The authors describe the campaign advertisements in the study’s appendix:

“Scary Enough.”  Metal monsters representing toxic metal inhalation

“Addiction Isn’t Pretty: Toilet.”  A teen reaches into a toilet to retrieve an e-cigarette thrown there by another teen, then takes a hit before walking out.

“Toxic Taxidermy.”  The interior of a taxidermy shop showing badly preserved animals who talk about formaldehyde in e-cigarettes.

“Don’t Pollute Yourself.”  A serene natural landscape where a pipeline starts dumping sludge, portraying toxic chemicals, into a lake, which is shaped like lungs.

The FDA authors used a nonpublic survey dataset to measure children’s exposure to the ads, and then they performed a “discrete-time survival analysis… to examine the impact of the exposure index on e-cigarette initiation at follow-up by using logistic regression models that controlled for the above-mentioned demographic and environmental variables.”

In other words, they estimated how many kids age 11-18 did not start using e-cigarettes because of the FDA campaign.  They said the ads prevented 444,252 children from starting to use e-cigarettes in 2023-2024, with a 95% confidence interval between 73,639 and 814,866.

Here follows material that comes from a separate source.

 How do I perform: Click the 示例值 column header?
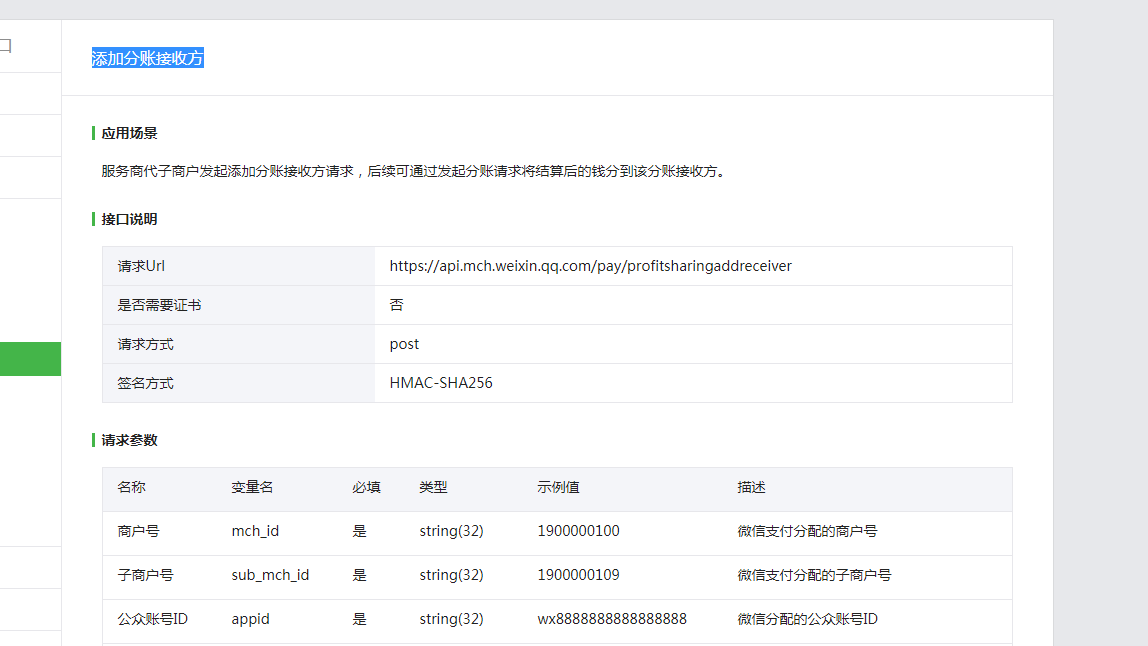(558, 488)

Given that their estimate was more like a guesstimate, the authors should have rounded to the thousands or ten thousands. But, for this exercise, let’s assume the authors’ approach is valid, and that the ads prevented people from using e-cigarettes.  We can also assume that the effect that the authors claimed for 18-year-olds – basically adults – applies to the entire adult smoking population of nearly 27 million, per the 2023 NHIS.

Applying the authors’ analytics to the adult population, the FDA Real Cost Campaign prevented 654,477 adult smokers from switching to far less harmful, even life-saving, e-cigarettes.  The 95% confidence interval is 144,770 and 1,164,098.

I don’t believe the FDA ought to be evaluating its own campaign based on a secret dataset.  Between 2023 and 2024, teen vaping declined, so it’s easy for the FDA staff to claim that a concurrent FDA campaign was responsible.  Even worse, these FDA employees attest that they have “no financial disclosures” and that “The findings and conclusions in this report are those of the authors and do not necessarily represent the official position of the Food and Drug Administration.”  You gotta be kidding me.